In 2008, Google had bought a website (www.265.com) that happen to be a Chinese-language web directory service, from a billionaire Chinese entrepreneur.
The report said, "265.com provides its Chinese visitors with news updates, information about financial markets, horoscopes, and advertisements for cheap flights and hotels."
"As The Intercept reported in August, it appears that Google has used 265.com as a honeypot for market research, storing information about Chinese users' searches before sending them along to Baidu," the report added.
A large dataset showing queries that Chinese people entered into the 265.com search engine was obtained by Google engineers working on Dragonfly.
Now, the teams working on Dragonfly are no longer gathering search queries from mainland China.
"Significantly, several groups of engineers have now been moved off of Dragonfly completely, and told to shift their attention away from China to instead work on projects related to India, Indonesia, Russia, the Middle East and Brazil," the report claimed.
Google has yet to comment on the report.
The Google CEO Sundar Pichai, last week told the US House Judiciary Committee that the company didn't have any plans of launching a search product in China.

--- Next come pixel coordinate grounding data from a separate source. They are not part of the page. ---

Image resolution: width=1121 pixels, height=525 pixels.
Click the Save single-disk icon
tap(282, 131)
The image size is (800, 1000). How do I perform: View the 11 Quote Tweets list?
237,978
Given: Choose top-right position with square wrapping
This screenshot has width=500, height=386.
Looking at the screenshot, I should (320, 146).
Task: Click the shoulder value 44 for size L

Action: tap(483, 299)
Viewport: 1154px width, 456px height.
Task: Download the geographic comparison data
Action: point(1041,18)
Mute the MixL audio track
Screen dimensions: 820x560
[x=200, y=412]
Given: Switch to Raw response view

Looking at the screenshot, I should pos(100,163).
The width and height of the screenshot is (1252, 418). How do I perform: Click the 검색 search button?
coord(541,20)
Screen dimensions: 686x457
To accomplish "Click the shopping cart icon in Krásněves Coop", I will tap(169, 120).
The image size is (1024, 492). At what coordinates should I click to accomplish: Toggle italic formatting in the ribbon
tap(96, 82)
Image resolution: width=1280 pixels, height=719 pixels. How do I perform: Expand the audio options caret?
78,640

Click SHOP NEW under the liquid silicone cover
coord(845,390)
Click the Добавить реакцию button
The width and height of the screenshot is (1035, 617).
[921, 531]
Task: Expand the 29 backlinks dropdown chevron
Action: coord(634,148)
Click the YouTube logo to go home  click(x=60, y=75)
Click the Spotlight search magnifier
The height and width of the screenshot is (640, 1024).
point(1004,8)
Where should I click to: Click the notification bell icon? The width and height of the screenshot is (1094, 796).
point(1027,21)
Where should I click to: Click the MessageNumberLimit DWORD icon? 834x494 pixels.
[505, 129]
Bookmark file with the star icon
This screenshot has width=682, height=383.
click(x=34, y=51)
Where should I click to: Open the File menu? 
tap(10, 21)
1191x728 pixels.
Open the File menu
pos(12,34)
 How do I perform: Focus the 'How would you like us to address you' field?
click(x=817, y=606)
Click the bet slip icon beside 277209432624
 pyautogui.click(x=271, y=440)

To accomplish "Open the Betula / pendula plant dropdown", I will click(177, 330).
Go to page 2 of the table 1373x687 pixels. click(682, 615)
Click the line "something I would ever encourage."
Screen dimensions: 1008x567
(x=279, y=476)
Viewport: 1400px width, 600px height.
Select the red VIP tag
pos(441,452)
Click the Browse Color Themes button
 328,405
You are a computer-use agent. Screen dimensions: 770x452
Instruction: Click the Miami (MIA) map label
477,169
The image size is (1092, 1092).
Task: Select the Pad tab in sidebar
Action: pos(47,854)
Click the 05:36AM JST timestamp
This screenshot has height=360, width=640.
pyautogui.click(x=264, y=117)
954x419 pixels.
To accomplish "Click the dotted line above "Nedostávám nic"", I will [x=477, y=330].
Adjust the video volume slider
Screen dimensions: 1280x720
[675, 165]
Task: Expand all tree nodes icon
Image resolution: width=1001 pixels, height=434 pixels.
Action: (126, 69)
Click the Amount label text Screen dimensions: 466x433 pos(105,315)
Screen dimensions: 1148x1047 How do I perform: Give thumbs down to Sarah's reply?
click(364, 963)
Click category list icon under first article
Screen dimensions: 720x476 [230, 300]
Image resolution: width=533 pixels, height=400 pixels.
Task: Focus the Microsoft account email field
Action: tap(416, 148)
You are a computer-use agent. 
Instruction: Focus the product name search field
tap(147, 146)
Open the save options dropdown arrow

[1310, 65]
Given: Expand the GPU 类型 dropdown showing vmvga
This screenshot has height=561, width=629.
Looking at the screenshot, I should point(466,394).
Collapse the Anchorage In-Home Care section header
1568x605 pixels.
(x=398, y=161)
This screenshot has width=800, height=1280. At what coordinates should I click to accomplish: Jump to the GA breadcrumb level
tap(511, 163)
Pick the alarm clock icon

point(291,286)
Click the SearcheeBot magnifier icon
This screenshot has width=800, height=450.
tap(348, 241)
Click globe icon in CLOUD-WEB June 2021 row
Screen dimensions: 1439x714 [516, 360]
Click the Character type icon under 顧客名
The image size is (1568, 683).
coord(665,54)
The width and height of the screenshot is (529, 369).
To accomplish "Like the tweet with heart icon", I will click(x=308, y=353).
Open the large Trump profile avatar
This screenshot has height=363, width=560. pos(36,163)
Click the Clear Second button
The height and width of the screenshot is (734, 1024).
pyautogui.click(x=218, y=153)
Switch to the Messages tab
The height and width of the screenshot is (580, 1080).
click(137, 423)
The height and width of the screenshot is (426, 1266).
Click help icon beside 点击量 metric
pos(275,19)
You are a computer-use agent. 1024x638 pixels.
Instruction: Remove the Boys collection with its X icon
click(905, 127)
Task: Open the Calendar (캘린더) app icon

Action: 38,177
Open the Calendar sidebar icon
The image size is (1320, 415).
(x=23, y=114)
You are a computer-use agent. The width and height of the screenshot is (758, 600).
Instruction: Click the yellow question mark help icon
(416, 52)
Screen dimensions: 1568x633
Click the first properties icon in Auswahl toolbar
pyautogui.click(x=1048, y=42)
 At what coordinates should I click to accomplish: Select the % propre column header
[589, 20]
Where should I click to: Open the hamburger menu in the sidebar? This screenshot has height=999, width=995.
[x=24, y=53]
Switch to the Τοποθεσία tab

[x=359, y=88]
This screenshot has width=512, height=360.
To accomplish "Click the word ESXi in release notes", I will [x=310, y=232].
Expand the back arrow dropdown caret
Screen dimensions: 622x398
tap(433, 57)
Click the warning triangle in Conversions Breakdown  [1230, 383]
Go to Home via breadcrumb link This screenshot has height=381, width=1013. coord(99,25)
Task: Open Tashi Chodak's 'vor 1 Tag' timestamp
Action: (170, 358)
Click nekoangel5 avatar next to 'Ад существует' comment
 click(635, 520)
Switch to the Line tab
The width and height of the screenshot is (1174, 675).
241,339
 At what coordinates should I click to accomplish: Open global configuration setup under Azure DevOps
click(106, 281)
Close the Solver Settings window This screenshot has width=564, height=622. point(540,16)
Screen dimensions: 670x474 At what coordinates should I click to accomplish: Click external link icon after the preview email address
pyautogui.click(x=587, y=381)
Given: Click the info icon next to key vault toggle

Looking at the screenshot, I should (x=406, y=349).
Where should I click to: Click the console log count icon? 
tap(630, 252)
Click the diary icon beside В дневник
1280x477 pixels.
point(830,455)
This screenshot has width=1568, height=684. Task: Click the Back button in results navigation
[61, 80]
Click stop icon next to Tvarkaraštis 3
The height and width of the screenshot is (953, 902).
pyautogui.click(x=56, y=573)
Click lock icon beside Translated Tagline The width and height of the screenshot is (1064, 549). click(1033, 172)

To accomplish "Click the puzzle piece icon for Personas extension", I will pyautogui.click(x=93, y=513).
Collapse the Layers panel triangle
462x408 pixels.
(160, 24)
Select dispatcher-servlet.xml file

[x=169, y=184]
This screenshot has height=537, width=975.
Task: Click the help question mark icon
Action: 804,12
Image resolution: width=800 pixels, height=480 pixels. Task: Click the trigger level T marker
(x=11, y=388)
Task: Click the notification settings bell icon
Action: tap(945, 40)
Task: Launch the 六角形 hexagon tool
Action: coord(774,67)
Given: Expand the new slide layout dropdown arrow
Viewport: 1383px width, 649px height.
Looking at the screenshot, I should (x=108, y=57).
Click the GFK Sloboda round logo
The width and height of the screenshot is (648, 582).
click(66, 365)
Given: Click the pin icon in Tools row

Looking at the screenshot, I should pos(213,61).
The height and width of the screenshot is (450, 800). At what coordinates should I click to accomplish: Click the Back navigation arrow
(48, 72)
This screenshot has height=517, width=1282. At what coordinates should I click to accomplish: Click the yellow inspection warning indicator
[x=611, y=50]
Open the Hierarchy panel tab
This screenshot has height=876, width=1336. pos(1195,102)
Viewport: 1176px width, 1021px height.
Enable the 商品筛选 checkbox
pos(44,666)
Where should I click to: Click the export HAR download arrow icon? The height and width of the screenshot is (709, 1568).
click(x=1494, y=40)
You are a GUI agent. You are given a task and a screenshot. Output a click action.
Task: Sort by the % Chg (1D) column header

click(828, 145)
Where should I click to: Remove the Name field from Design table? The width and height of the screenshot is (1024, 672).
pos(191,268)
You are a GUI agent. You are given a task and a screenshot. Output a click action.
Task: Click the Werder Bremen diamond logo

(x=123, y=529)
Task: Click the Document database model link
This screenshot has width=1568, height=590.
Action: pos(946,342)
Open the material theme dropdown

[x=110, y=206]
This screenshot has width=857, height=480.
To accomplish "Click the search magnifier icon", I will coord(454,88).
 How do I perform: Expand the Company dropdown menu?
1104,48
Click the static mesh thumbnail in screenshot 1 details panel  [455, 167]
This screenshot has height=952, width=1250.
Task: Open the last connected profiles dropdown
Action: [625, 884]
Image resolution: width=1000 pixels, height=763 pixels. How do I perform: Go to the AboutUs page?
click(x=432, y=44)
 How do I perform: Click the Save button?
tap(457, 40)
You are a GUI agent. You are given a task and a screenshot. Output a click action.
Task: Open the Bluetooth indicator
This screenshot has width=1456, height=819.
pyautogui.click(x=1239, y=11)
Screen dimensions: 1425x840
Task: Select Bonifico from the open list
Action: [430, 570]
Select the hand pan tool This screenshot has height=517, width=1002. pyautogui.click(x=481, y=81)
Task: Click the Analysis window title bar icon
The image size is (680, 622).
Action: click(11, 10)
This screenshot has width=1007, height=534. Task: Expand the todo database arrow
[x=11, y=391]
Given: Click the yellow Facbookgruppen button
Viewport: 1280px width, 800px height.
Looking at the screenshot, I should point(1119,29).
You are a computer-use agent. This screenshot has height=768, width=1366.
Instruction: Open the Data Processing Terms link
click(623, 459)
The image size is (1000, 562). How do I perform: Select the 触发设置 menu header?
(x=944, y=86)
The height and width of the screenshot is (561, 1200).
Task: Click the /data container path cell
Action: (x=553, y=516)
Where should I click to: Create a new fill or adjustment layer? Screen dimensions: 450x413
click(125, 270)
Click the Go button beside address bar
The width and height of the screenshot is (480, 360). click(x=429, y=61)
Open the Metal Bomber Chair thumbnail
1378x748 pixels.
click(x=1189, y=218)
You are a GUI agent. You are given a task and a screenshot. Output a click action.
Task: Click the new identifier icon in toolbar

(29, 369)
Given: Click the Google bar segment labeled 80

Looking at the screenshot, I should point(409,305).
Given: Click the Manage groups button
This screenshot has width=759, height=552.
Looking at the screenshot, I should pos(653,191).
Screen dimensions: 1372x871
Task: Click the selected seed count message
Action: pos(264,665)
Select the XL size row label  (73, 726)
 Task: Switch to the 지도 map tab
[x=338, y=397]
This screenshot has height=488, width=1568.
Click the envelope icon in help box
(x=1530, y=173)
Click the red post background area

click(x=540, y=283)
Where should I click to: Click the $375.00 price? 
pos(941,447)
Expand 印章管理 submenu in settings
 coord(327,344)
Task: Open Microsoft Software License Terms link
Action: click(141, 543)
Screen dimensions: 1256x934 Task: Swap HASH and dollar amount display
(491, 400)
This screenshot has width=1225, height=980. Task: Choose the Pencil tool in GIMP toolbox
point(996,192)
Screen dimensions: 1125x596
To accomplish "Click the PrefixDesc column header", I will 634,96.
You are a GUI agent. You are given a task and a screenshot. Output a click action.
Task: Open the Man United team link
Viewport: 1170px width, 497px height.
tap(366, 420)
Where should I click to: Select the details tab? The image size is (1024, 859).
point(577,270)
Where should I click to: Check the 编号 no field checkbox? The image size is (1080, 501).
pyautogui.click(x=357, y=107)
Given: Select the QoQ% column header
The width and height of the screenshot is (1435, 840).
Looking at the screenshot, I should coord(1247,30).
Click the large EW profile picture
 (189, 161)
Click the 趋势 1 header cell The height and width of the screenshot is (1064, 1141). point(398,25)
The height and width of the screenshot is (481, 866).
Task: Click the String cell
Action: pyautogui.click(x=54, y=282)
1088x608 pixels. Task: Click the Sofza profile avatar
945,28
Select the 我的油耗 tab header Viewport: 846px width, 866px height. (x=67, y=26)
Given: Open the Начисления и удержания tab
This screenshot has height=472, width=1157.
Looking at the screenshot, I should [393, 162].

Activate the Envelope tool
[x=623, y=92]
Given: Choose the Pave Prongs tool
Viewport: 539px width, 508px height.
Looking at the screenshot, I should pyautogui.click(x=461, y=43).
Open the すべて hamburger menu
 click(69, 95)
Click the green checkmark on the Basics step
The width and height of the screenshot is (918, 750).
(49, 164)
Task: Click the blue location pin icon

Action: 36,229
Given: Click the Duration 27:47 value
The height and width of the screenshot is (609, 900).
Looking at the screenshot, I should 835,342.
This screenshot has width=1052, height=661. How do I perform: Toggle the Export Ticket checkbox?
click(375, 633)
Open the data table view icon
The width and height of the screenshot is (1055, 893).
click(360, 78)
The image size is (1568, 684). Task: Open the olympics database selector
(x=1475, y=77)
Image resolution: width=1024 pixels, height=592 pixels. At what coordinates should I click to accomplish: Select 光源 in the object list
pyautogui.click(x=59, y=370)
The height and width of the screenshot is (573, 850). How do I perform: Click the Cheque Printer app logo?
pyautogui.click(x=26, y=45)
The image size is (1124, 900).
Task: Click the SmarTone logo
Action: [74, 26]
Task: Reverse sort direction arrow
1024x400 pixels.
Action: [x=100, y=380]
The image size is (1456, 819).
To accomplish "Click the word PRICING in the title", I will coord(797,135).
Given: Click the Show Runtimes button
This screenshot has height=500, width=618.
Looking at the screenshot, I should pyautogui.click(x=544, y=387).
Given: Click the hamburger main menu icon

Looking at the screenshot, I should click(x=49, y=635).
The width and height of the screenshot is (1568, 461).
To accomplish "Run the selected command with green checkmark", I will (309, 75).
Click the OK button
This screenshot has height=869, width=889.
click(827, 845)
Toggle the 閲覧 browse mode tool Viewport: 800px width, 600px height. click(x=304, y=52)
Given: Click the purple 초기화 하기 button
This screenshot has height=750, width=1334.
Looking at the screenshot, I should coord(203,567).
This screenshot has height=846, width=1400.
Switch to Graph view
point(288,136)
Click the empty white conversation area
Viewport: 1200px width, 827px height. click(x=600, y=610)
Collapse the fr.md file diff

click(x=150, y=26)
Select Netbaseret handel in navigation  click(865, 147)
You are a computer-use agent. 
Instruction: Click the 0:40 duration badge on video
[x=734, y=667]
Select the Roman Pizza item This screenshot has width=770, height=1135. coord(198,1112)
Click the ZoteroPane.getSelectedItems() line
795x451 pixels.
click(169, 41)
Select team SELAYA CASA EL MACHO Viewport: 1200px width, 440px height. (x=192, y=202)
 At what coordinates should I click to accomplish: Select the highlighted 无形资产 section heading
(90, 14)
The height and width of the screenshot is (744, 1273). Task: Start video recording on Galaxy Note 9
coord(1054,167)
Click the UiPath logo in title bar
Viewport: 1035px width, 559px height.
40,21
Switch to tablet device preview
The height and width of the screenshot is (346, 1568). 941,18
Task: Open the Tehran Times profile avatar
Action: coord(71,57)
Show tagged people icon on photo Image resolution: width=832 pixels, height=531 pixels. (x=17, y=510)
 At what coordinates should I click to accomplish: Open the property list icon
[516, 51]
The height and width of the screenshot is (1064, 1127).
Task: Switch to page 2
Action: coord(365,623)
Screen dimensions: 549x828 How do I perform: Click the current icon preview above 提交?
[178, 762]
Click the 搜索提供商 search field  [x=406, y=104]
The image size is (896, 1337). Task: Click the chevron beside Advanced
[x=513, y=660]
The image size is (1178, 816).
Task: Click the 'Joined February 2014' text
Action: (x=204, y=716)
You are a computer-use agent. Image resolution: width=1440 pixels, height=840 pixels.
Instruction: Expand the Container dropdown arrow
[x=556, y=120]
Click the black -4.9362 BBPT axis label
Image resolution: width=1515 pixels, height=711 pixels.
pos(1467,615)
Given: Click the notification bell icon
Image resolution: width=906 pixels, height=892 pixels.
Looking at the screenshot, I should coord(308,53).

In November, Google employees wrote in an open letter to the company that their "opposition to Dragonfly is not about China: we object to technologies that aid the powerful in oppressing the vulnerable, wherever they may be".
"Dragonfly in China would establish a dangerous precedent at a volatile political moment, one that would make it harder for Google to deny other countries similar concessions," they wrote.
Google had earlier launched a search engine in China in 2006 but pulled the plug in 2010, citing Chinese government efforts to limit free speech and block websites.